Every Sinatra application dies a hero or lives long enough to become a bizarro Rails app.

How does your organization build software: From the outside in, or from the inside out?

It’s a question that I’ve been thinking more and more about recently. At imgix, we’re in the process of swapping out the underlying technology on some older applications. Our team has outgrown certain libraries and is swapping in frameworks. The monolithic Tornado app powering our marketing and docs site recently got the axe in favor of a simpler Rails stack.

The new imgix docs site is the first piece of the new Rails work, and it comes with some really neat functionality. The velocity at which the team is able to contribute to it is remarkable.

At previous jobs, we would always start out small projects with something like Sinatra. At imgix, the choice had been Tornado. These small libraries allow you to get something stood up quickly and serving out traffic. The logic of the application can be contained in a single file so you put it in a single file.

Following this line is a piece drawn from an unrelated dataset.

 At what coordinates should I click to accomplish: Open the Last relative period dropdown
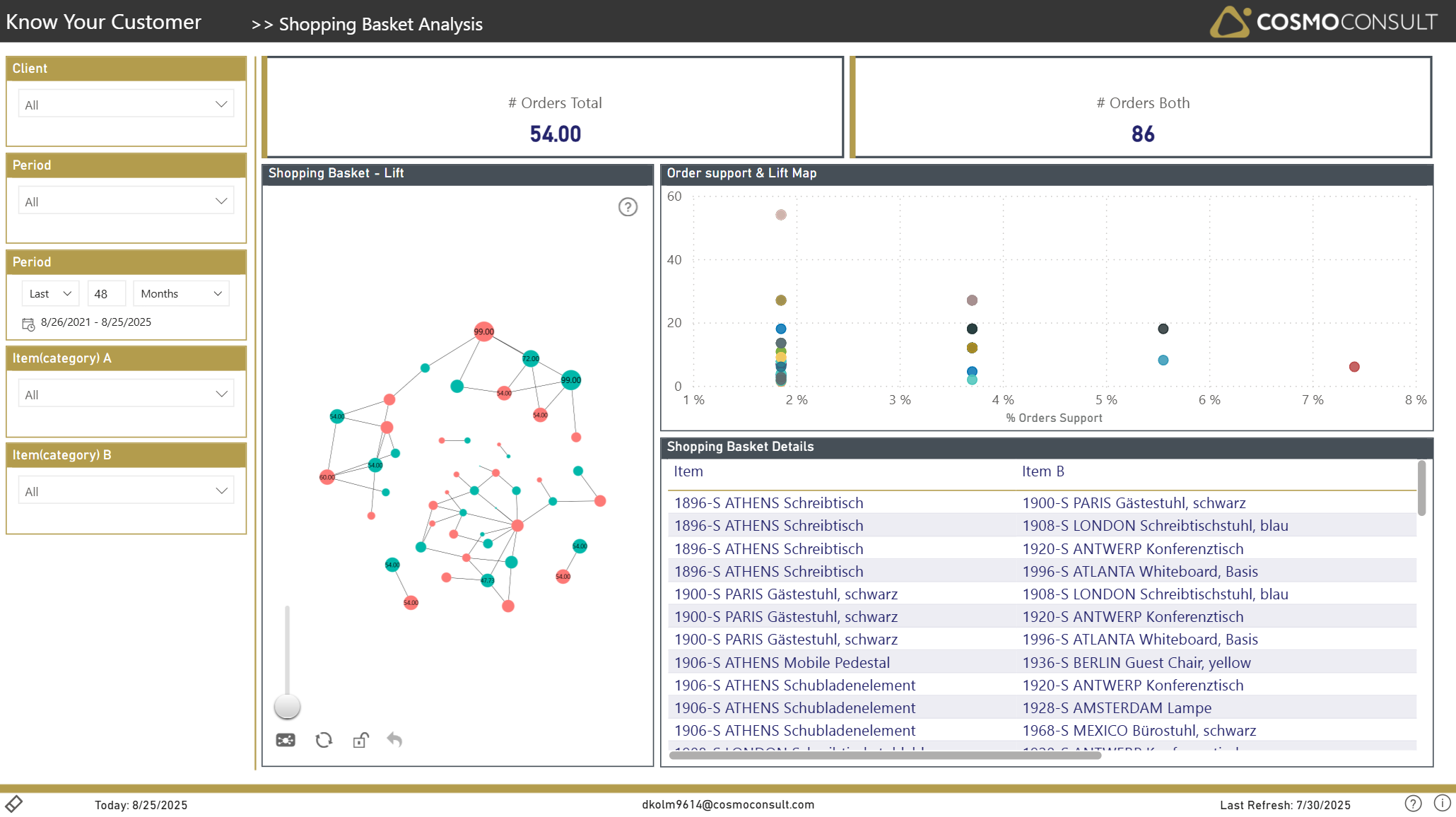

But as teams grow and shuffle, things get bolted on. Hand me that CORS support! No CORS support? We’ll write it ourselves! Without the guidance of a framework, we start put stuff in any old directory. Development energy is unguided, shooting off in whatever direction seems most expedient. The organizational whims of yesterday are different from the well-formed organization structure of today. I disagree with my organizational choices sometimes just weeks later. My past self has always been out to get me. Soon, you have a few projects using the same underlying technology but all looking totally different. You walk home wondering, How did we get here? No one wanted this to happen.

If you’re lucky, it hasn’t mattered. The outside world could care less what library you use to deliver a handful of HTTP responses. The outside world doesn’t care that your entire team spent a week deciding on just the right framework. If you’re lucky, you’ve got a functioning business with some less-than-ideal code.

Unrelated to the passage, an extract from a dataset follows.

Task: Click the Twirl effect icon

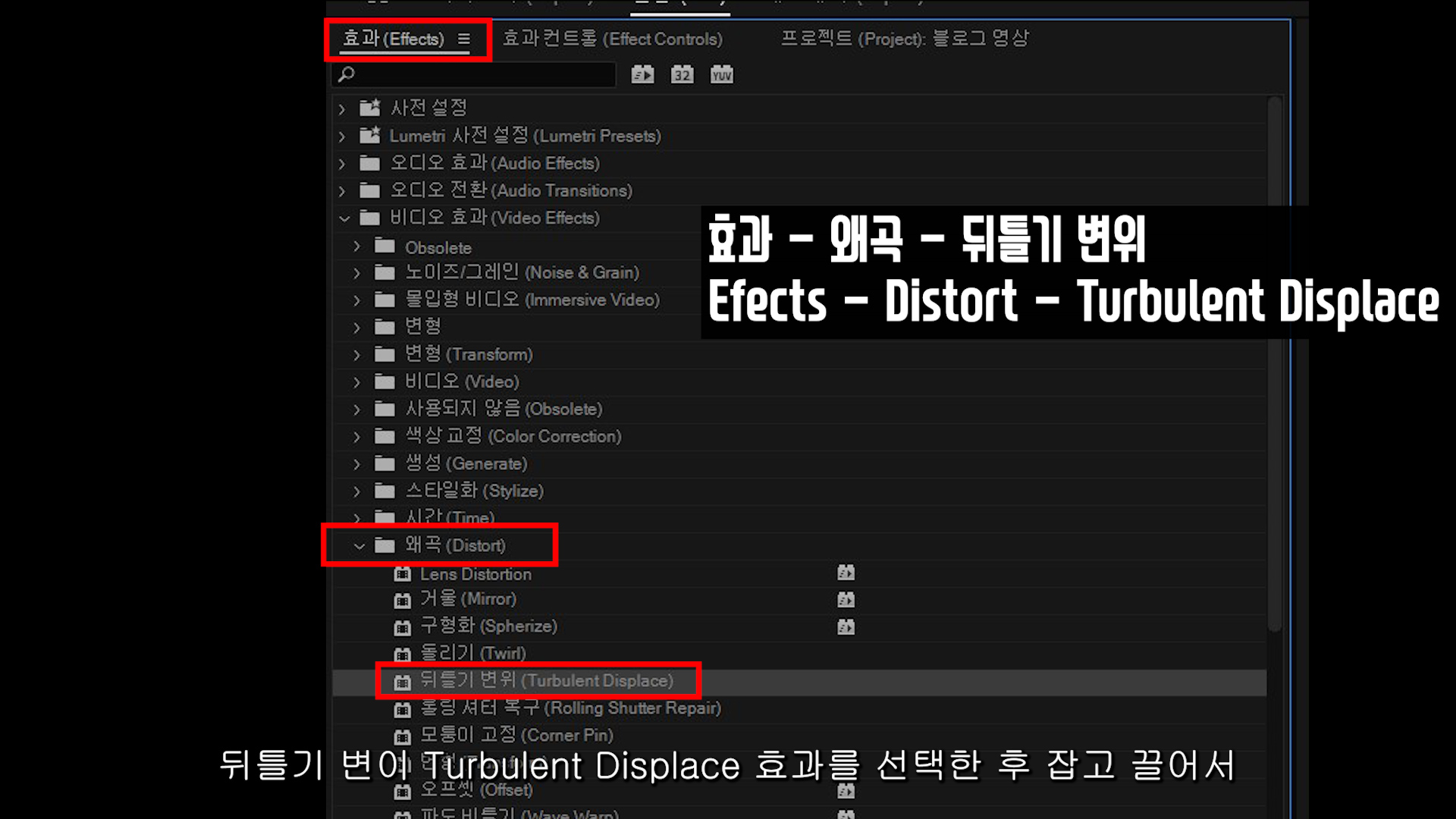Action: (402, 654)
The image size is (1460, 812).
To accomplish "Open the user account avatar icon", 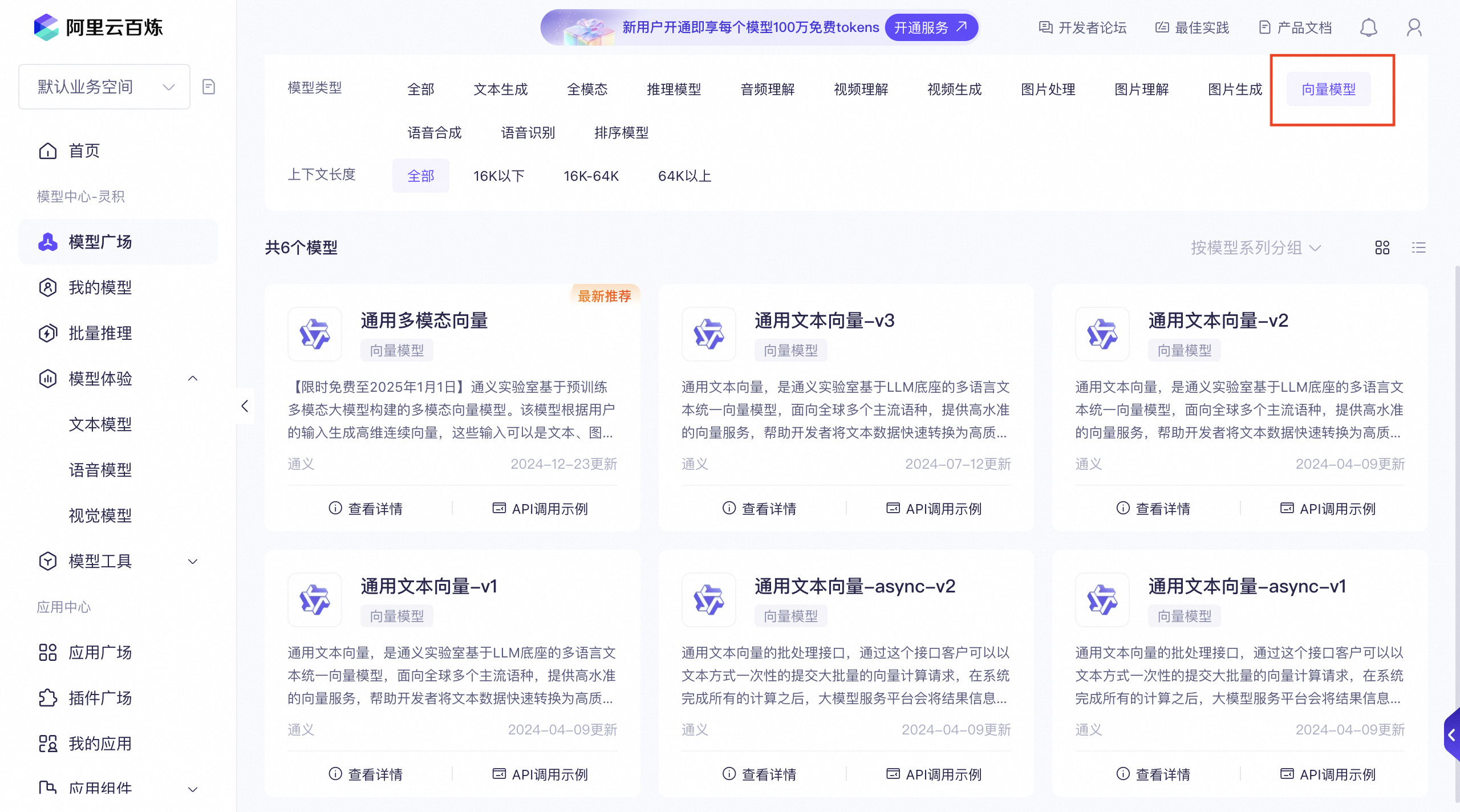I will click(1414, 27).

Maybe it’s age or maybe it’s knowing better, but I don’t use things like Sinatra any more. When working on a team, the library-based inside-out approach is a fast-track to a town only full of bikesheds. The outside-in, boring framework approach at least lets you know that the bikesheds in your town will be predictably located.

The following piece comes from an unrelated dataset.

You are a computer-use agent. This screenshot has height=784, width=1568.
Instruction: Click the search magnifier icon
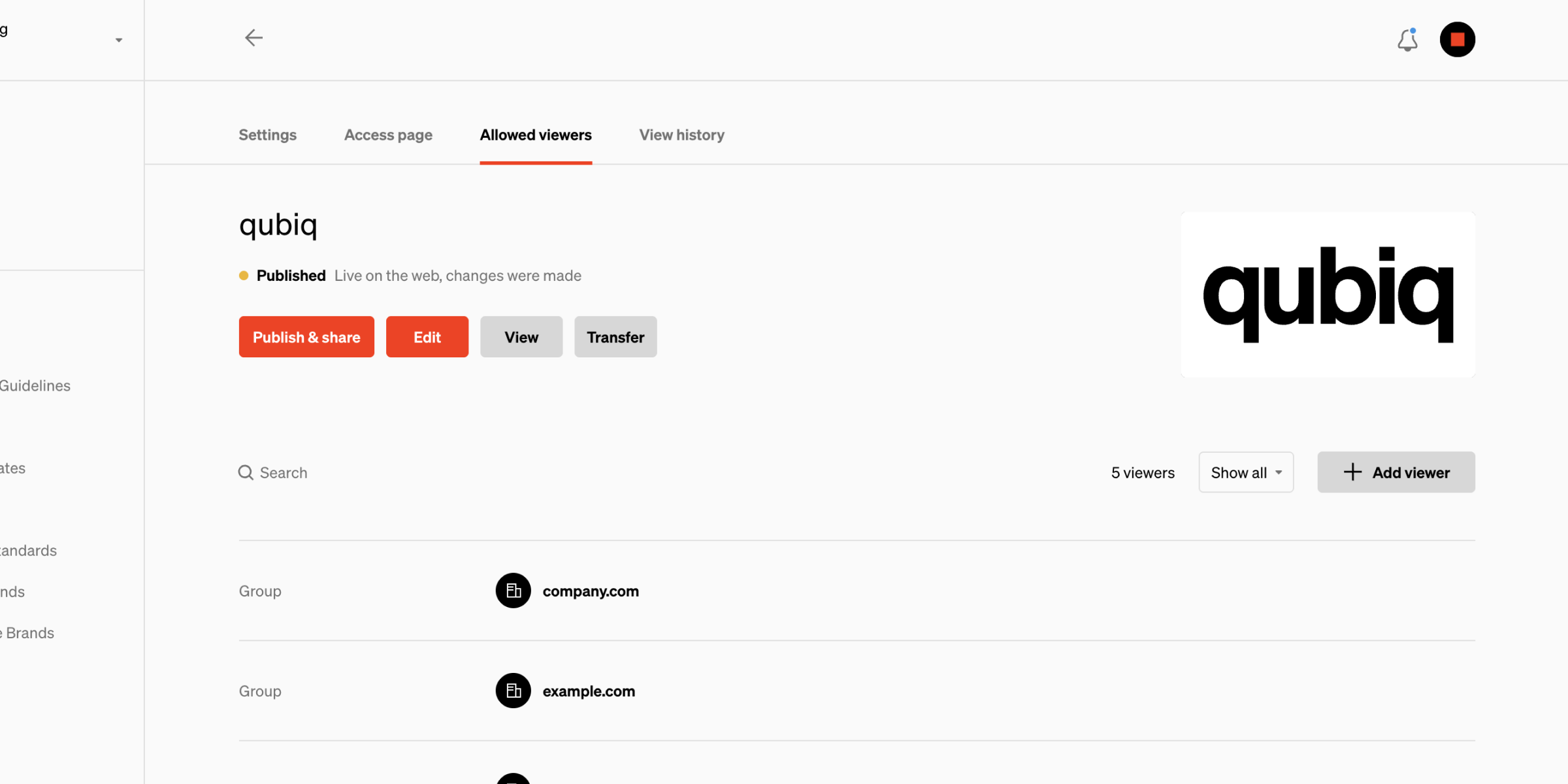tap(246, 472)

This line of thinking is very strange to me: technically Sinatra and things like it are simpler by design. They do less. They don’t come with as much baggage. Why then, do Sinatra projects seem to end up being the opposite of simple? As a result, I now just start with the bread-and-butter framework for the language, even if it is a bit heavier at the outset. How this train of thought has not wound up with “use Java for everything” I’m not sure. There is, like everything in software, a balance.

How does your organization build software: From the outside in, or from the inside out?